Nearly all the Americans are visiting Cambodia for the first time. Eric likes to take foreign volunteers on a trip to Siem Reap at the end of a day’s work. After the penultimate day of building, we visit the Cambodia Mine Action Centre, a community group working to remove mines. “Sorry to talk about your country,” the guide repeatedly apologises, describing how his team has carefully removed more than 2m mines that were left during the Vietnam and civil wars by forces including the US. “But this is truth.”

The completed house
The completed house © Régis Binard

For Eric, these visits are just as important as the building work. He rejects the argument that Habitat would build more effectively if volunteers simply donated money and it hired local skilled workers instead. He argues that by visiting the country, western donor-volunteers form a much deeper connection with the cause, and the charity raises much more money than it would otherwise do. “We want to show visitors Cambodia and its culture,” he says.

The organisation also provides employment by hiring local labourers to build and repair houses, sometimes even without volunteers, and to oversee the builds. But the low-skilled nature of the work means that the volunteers speed up the process.

Waite is similarly sceptical about a Habitat without volunteer-tourism: “The only way that Habitat survives is by giving people a good experience that makes them want to tell more people about it.”

Back at the building site, by Friday morning, the zinc roof is on the house and work has slowed to a few volunteers painting the outside a pastel green.

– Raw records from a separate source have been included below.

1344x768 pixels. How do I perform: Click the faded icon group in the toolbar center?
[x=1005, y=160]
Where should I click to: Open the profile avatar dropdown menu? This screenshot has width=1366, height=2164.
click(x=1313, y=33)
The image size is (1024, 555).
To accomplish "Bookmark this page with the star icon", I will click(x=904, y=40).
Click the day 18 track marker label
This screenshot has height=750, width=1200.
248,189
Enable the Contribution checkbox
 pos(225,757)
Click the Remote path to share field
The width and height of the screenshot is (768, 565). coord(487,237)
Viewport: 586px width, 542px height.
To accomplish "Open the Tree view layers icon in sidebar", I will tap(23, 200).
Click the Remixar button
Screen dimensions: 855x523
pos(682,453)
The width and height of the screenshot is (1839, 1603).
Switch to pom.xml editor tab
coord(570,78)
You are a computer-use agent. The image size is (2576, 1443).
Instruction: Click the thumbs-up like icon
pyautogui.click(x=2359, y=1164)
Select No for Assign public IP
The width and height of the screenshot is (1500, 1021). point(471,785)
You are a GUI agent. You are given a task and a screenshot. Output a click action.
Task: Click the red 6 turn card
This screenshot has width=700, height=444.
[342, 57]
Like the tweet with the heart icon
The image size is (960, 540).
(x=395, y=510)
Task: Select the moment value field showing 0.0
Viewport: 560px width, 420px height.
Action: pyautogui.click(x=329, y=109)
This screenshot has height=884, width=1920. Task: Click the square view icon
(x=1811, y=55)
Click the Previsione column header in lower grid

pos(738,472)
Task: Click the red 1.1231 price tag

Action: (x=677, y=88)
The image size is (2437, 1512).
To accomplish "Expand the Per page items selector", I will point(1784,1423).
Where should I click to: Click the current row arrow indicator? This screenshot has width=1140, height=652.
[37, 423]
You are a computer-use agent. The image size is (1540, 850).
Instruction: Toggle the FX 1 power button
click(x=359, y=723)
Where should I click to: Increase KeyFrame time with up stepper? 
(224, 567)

At a handover ceremony, Eric sits everyone down again under the marquee to express their gratitude to one another. Jannicelli says of these handovers that she often wants to skip the talking.

“I feel very embarrassed when I am thanked. I think I have so much, that really, we don’t need a pat on the back,” she says.

Eric then hands out bottles of talcum powder. Following a Cambodian tradition, he instructs each person to take a handful and smear it across the cheeks and chin of their target, in a symbol of cleansing. Some happily submit while others run away, especially the children, so it ends up like a game of tag. The orderly construction site turns into a riot of children and adults running after each other, raising clouds of white powder — the first time the Cambodians and Americans touch one another.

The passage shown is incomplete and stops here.